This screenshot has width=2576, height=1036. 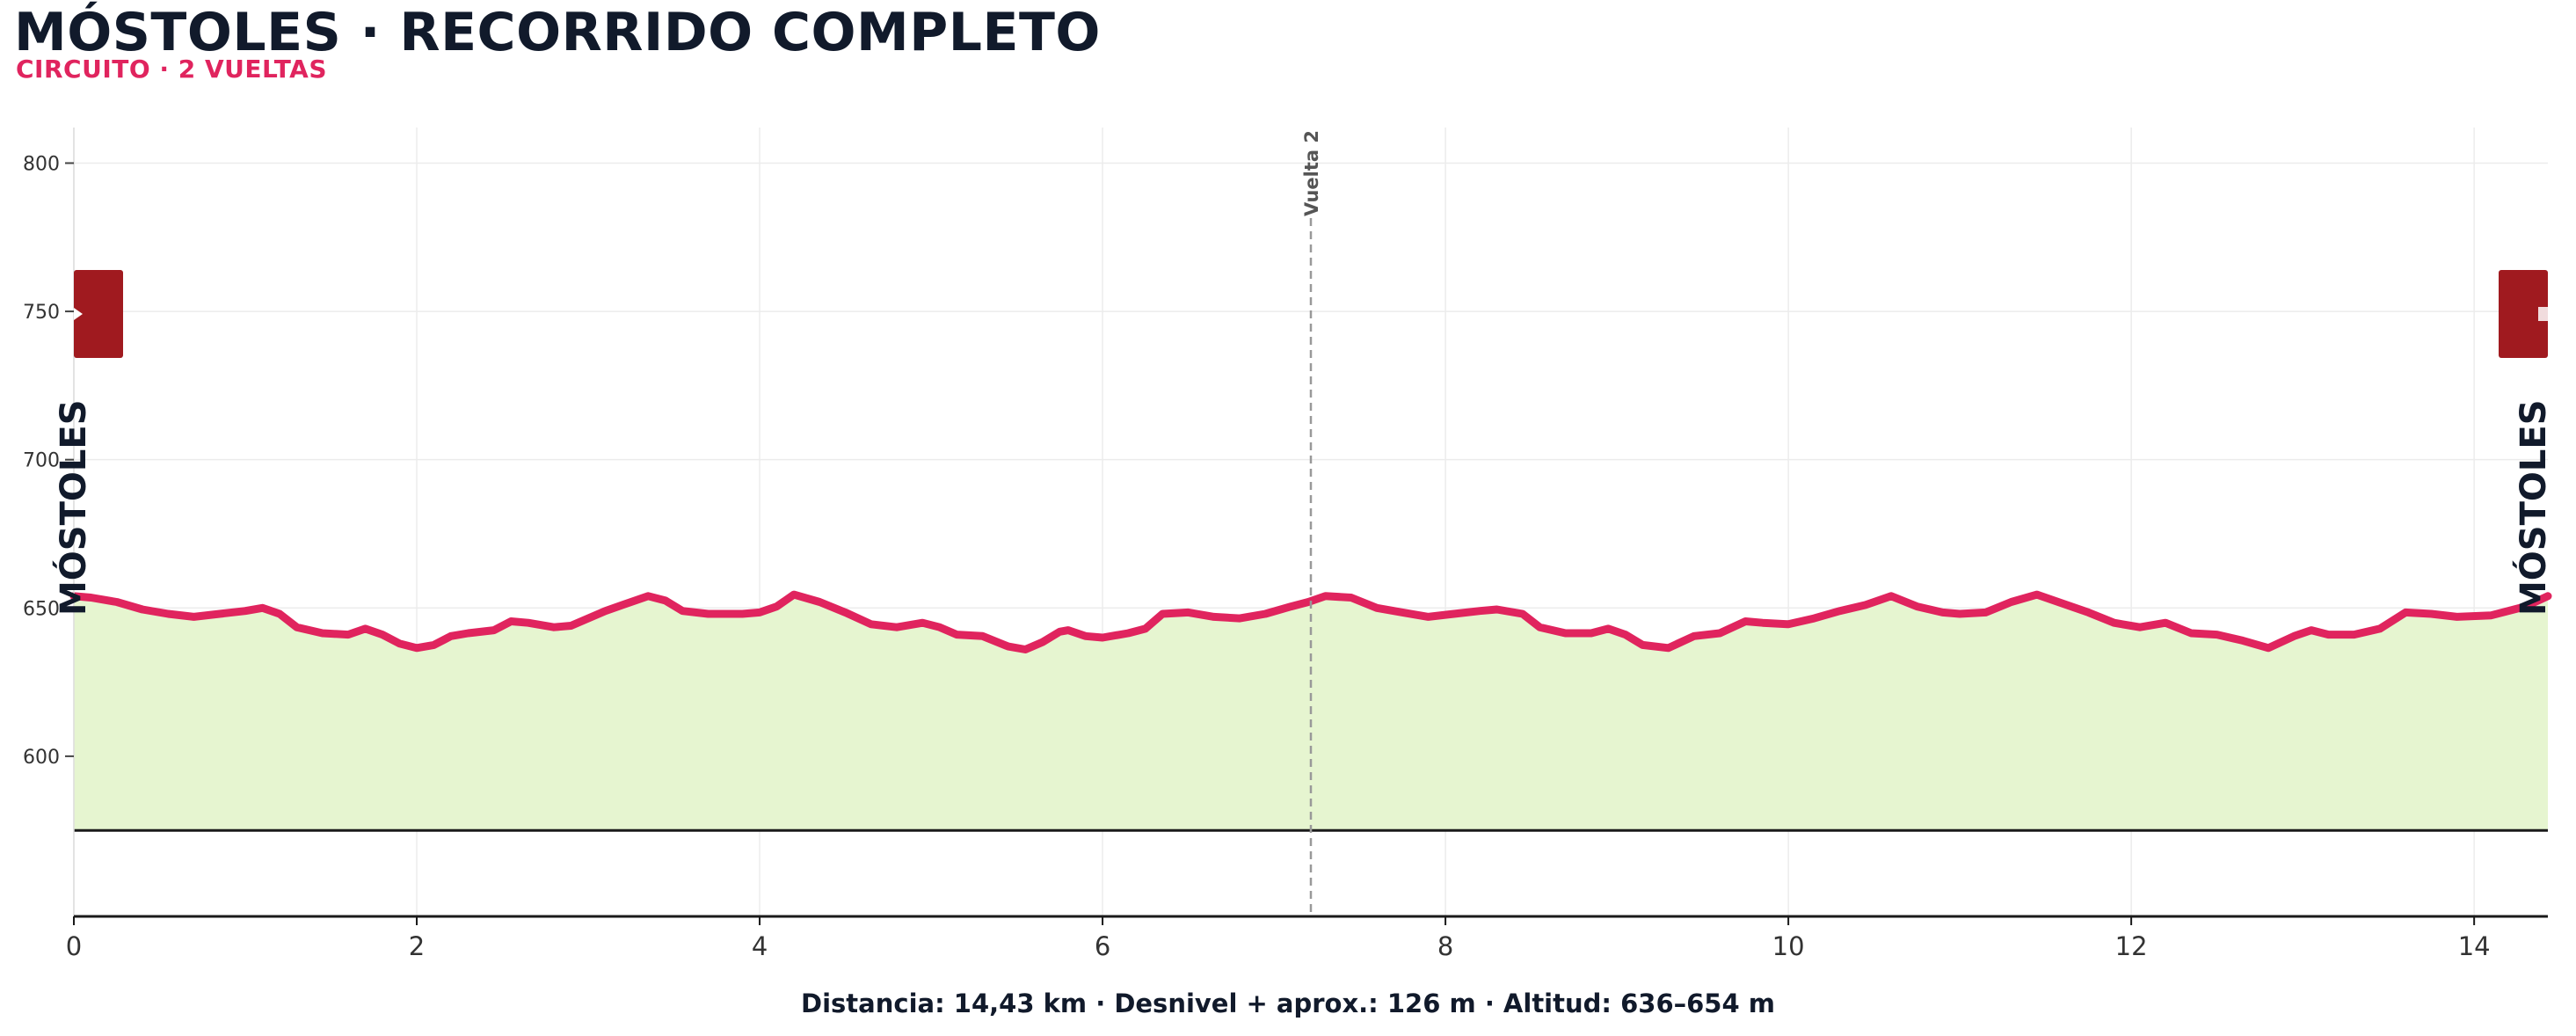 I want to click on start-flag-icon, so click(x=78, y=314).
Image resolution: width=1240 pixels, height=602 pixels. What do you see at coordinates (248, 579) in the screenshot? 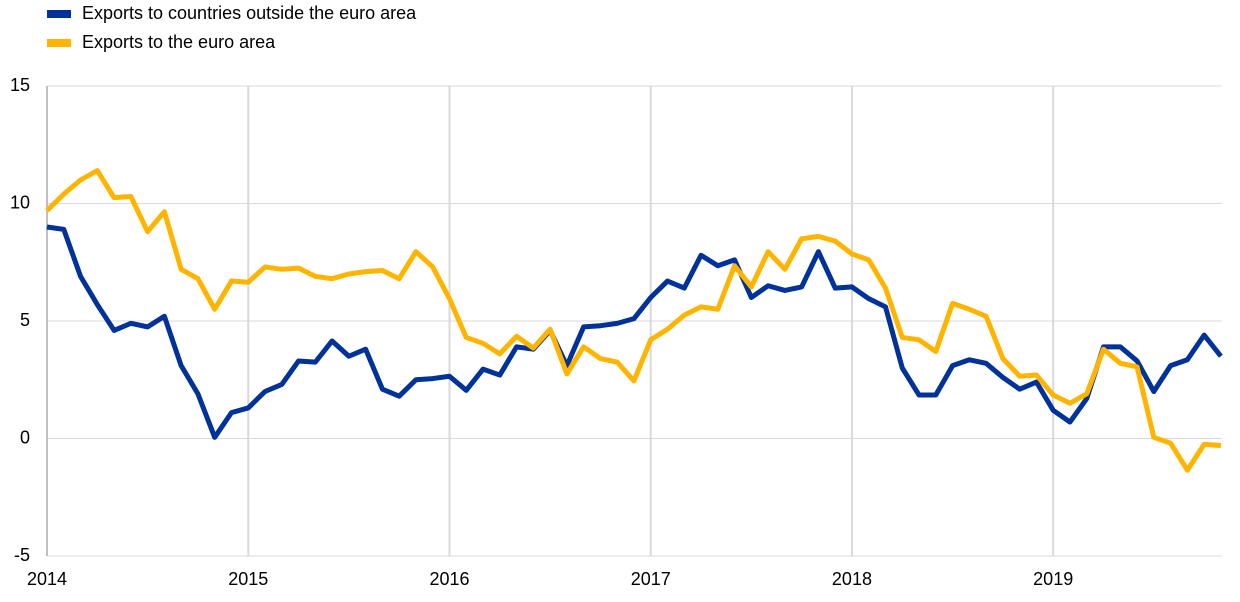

------------------------------------------------------------

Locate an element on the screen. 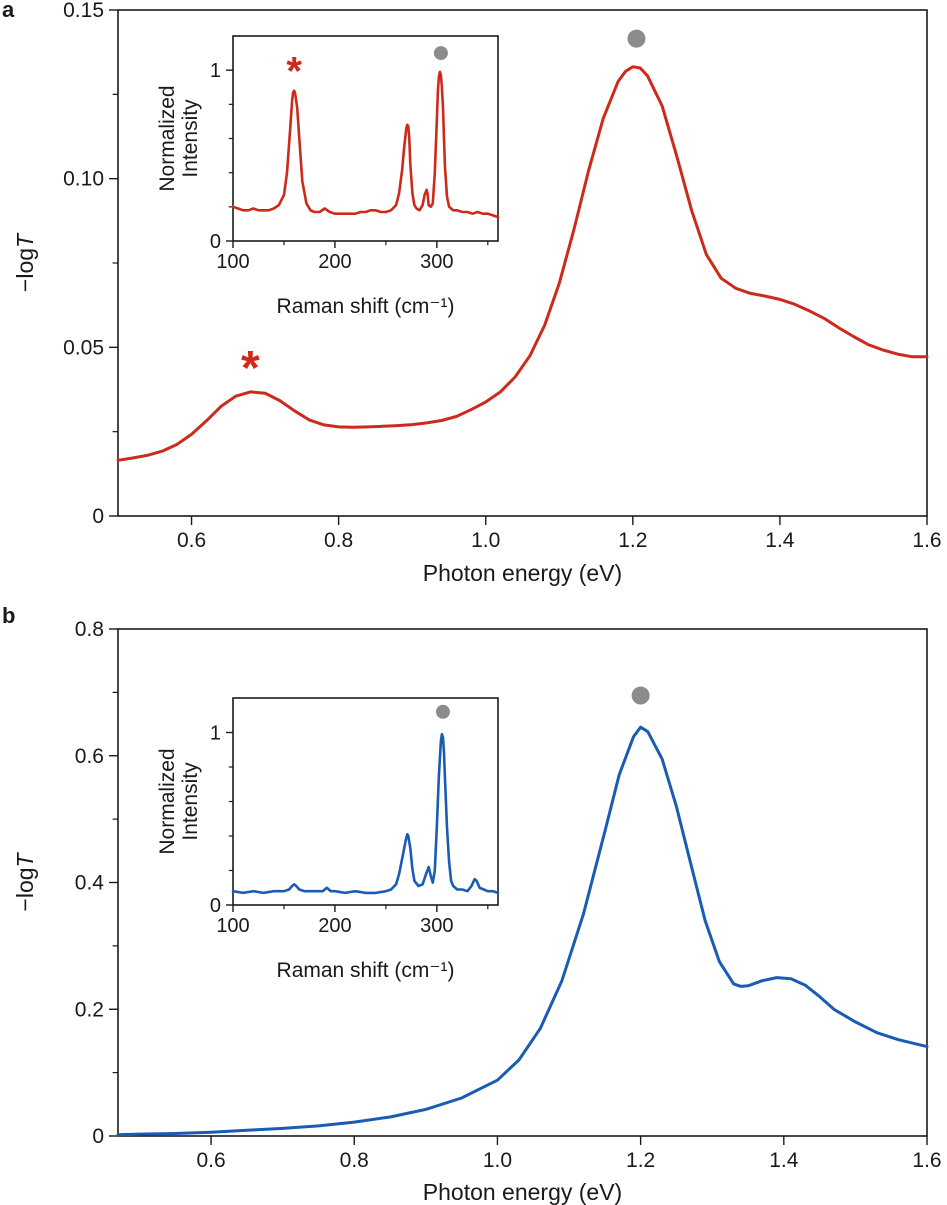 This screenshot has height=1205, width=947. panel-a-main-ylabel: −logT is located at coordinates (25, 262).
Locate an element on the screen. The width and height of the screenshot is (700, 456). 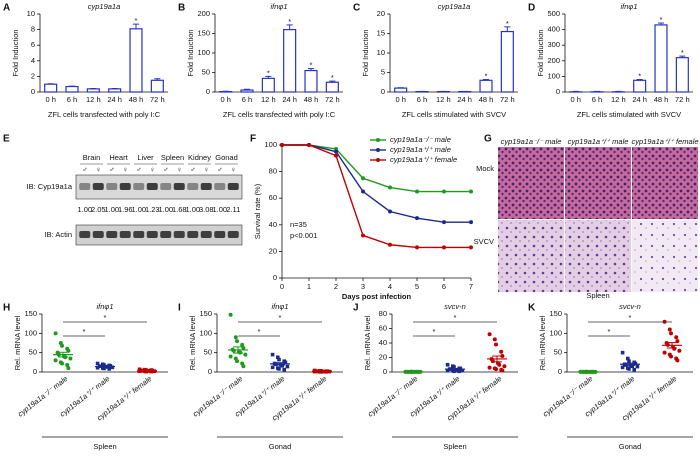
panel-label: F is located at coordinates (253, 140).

------------------------------------------------------------

(Your task):
Convert the stretch of items from the line containing "Locate an element on the screen. The" through the line containing "panel-label: F is" into a Markdown table with the columns Row and Line, skipping blank lines. Leave the pictures out of the table.

(Solved problem):
| Row | Line |
|---|---|
| 1 | Locate an element on the screen. The width and height of the screenshot is (700, 456).  |
| 2 | panel-label: F is located at coordinates (253, 140). |